- _Your objective_: Reproduce the entries from the line containing "Task: Select the Day 1 tab" through the end of the entries, substituting "check box" for "checkbox" and changing nothing else. Leave the pictures out.

[Target position entries]
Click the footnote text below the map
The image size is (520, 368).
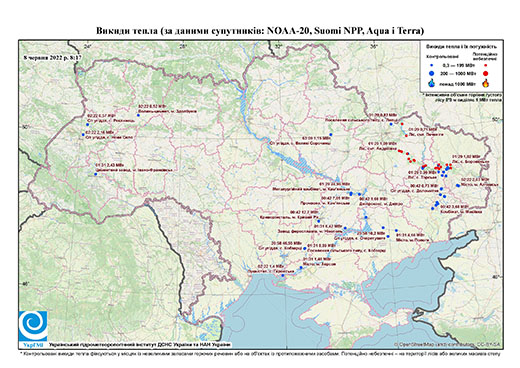coord(260,353)

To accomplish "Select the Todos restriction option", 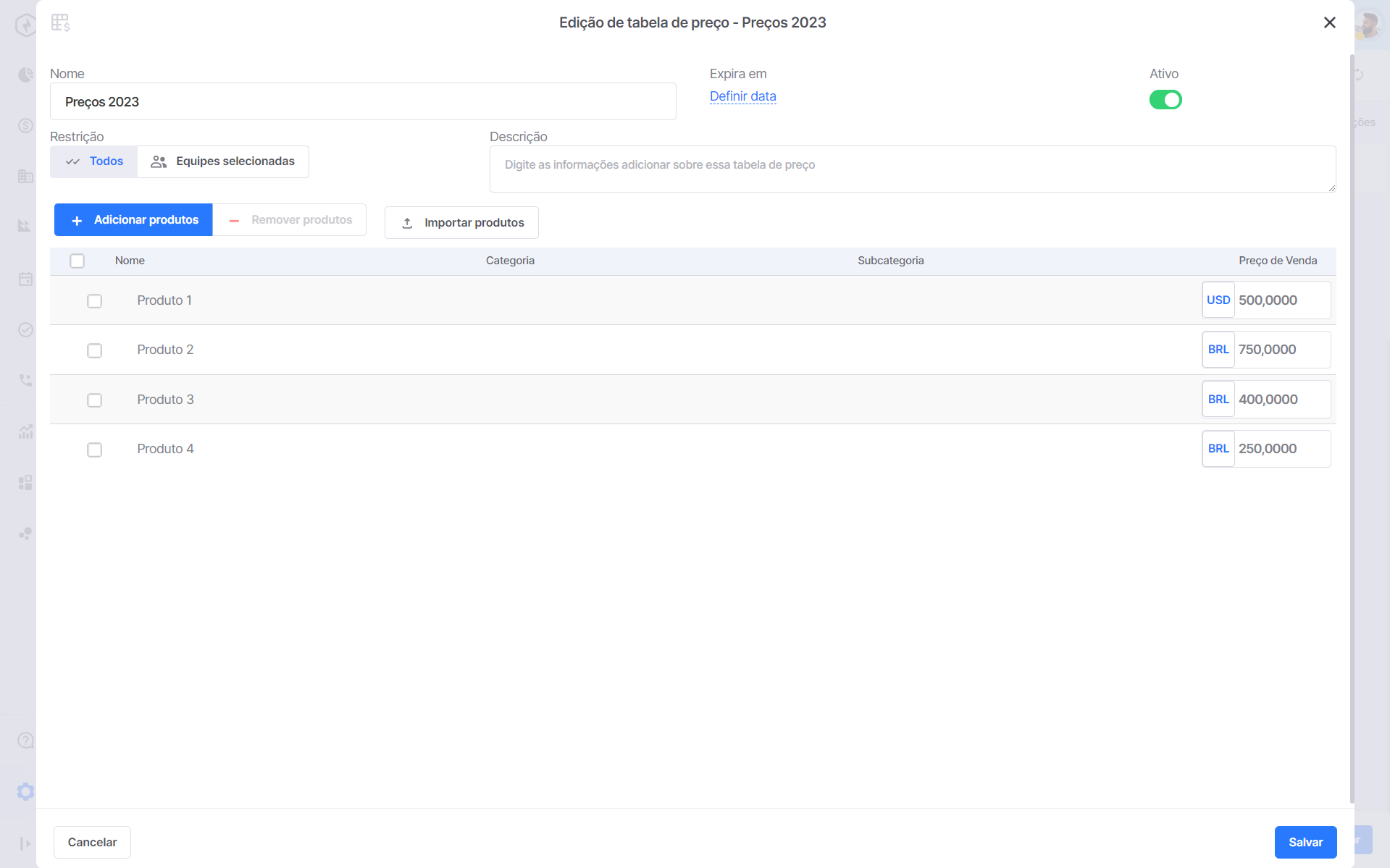I will coord(94,161).
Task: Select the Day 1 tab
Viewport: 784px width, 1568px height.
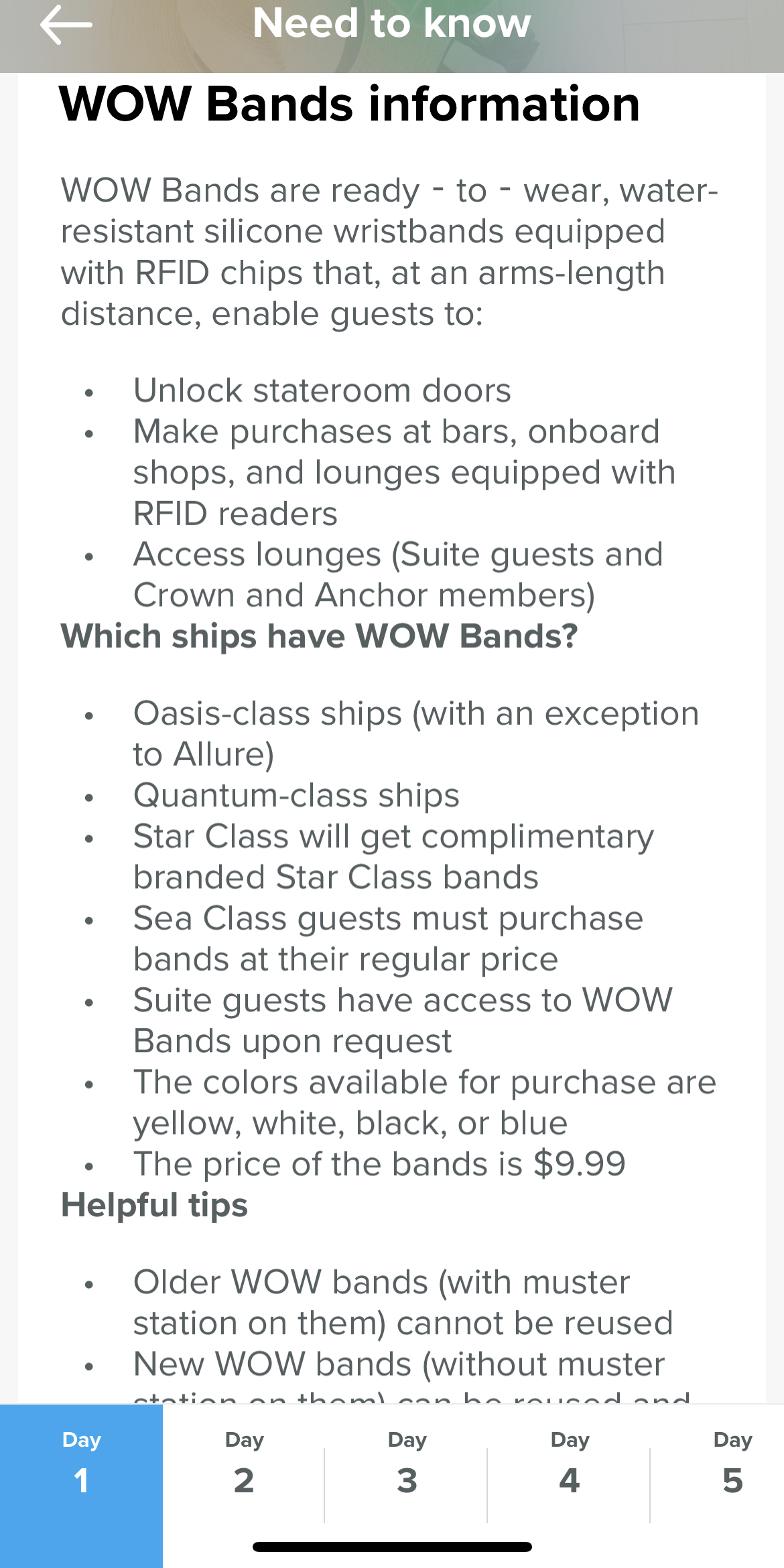Action: click(81, 1486)
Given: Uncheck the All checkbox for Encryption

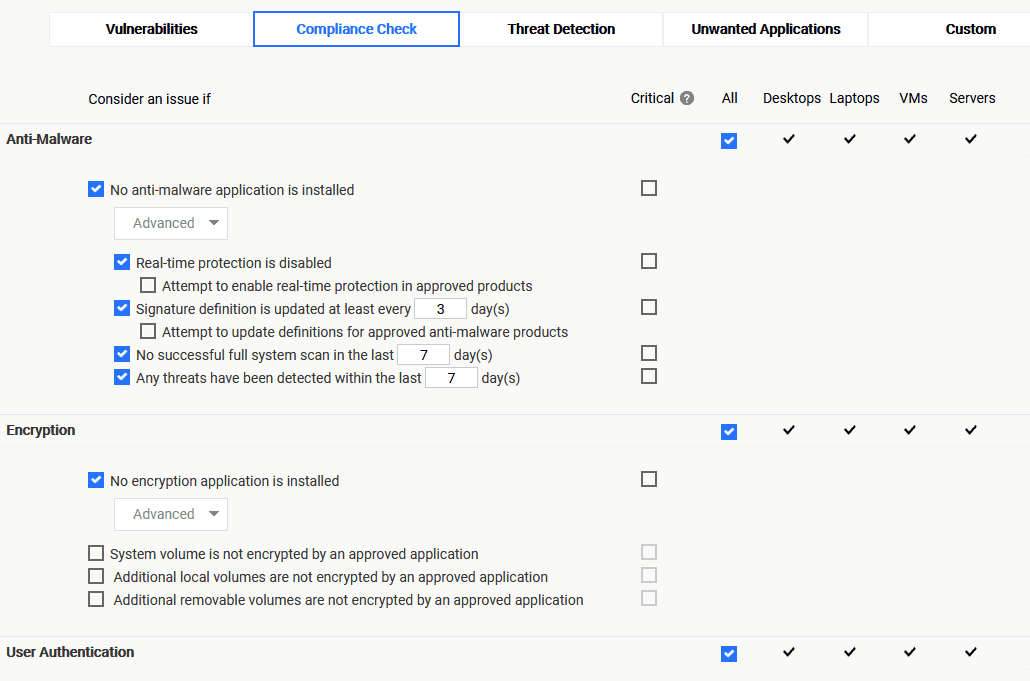Looking at the screenshot, I should [729, 430].
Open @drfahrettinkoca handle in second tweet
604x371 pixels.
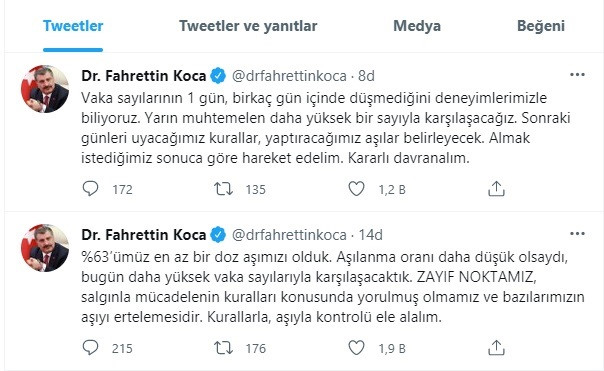pyautogui.click(x=289, y=235)
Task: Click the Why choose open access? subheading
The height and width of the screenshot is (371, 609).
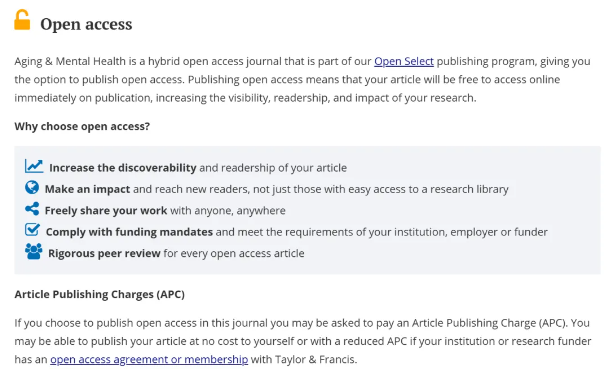Action: click(82, 127)
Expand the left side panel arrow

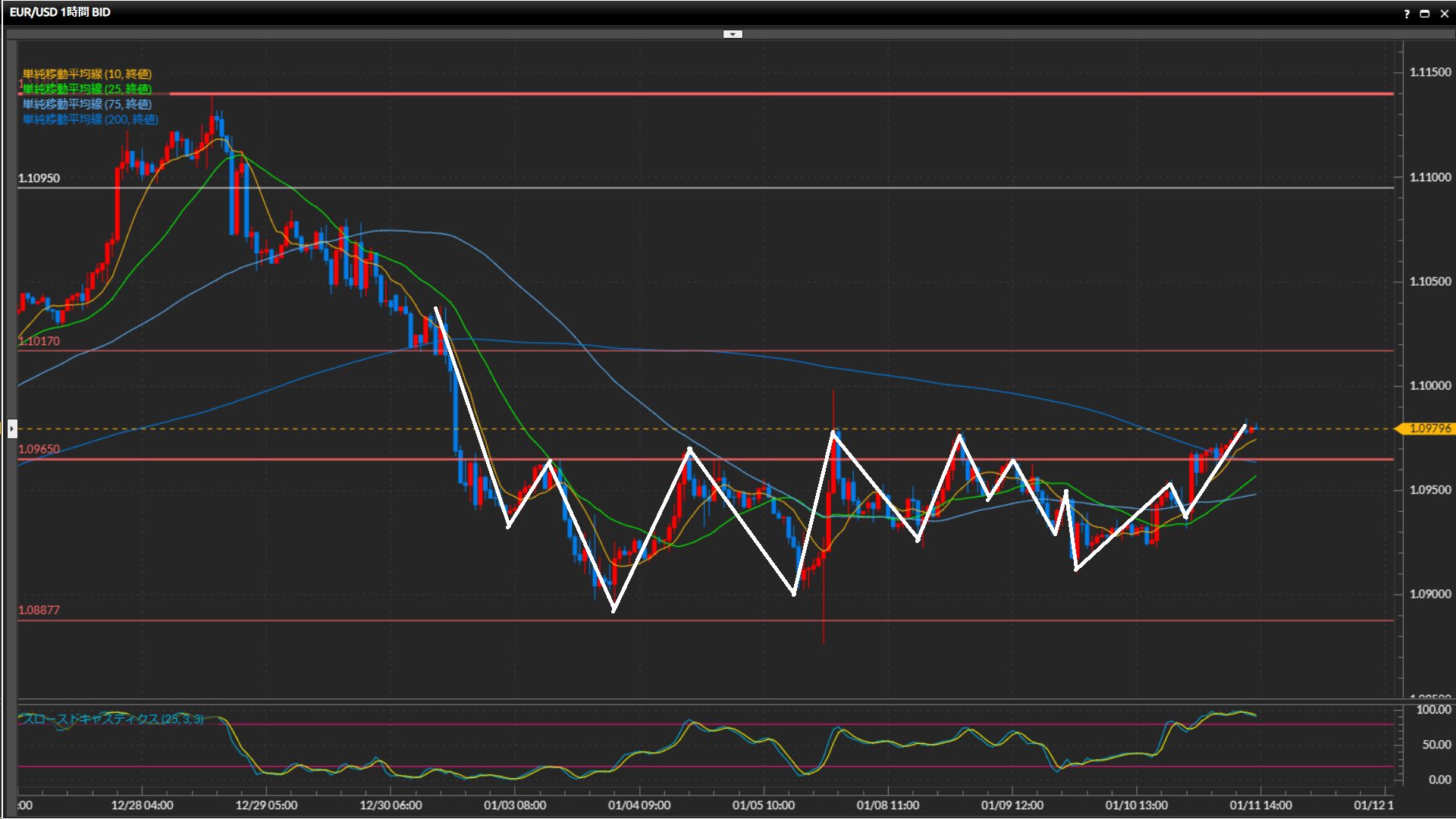[12, 429]
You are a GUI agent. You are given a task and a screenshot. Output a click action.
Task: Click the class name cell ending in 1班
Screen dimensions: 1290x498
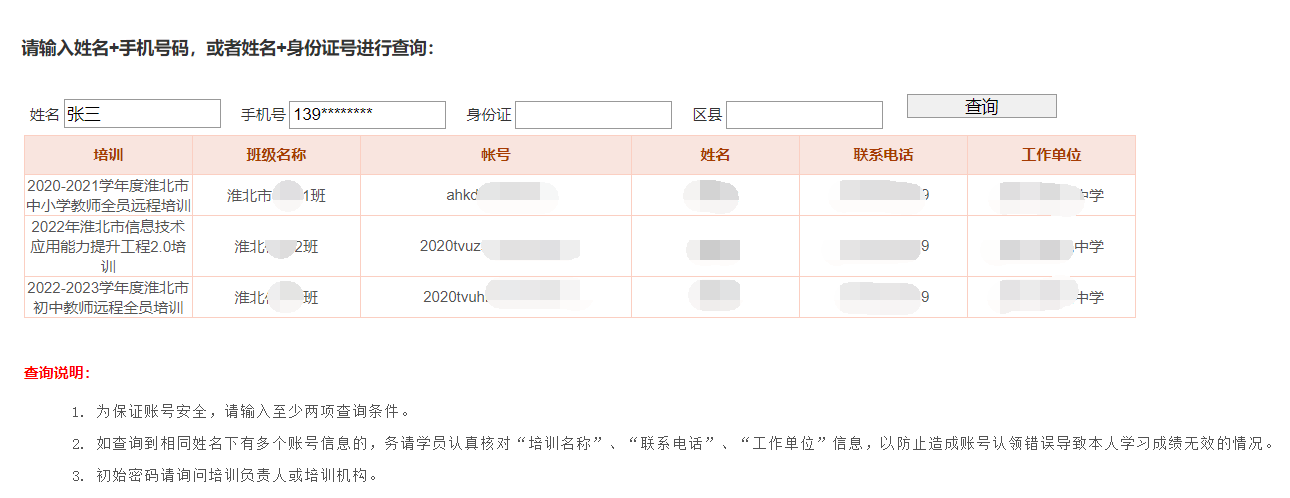coord(276,195)
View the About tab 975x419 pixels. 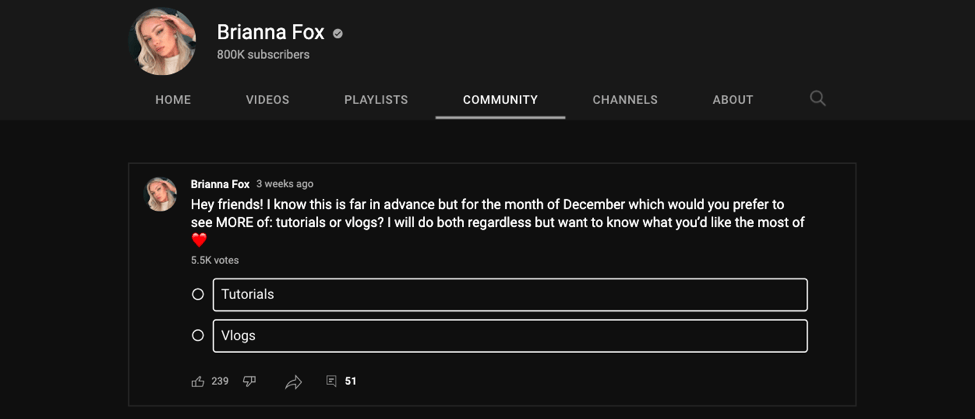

- _Task solution_:
Task: Select the Day 1 tab
Viewport: 784px width, 1568px height.
Action: click(81, 1486)
Given: Uncheck the All check box for Encryption

Looking at the screenshot, I should [729, 430].
Open @drfahrettinkoca handle in second tweet
604x371 pixels.
pyautogui.click(x=289, y=235)
Task: Click the Why choose open access? subheading
The height and width of the screenshot is (371, 609).
Action: click(82, 127)
Expand the left side panel arrow

[12, 429]
You are a GUI agent. You are given a task and a screenshot. Output a click action.
Task: Click the class name cell ending in 1班
Screen dimensions: 1290x498
coord(276,195)
View the About tab 975x419 pixels. 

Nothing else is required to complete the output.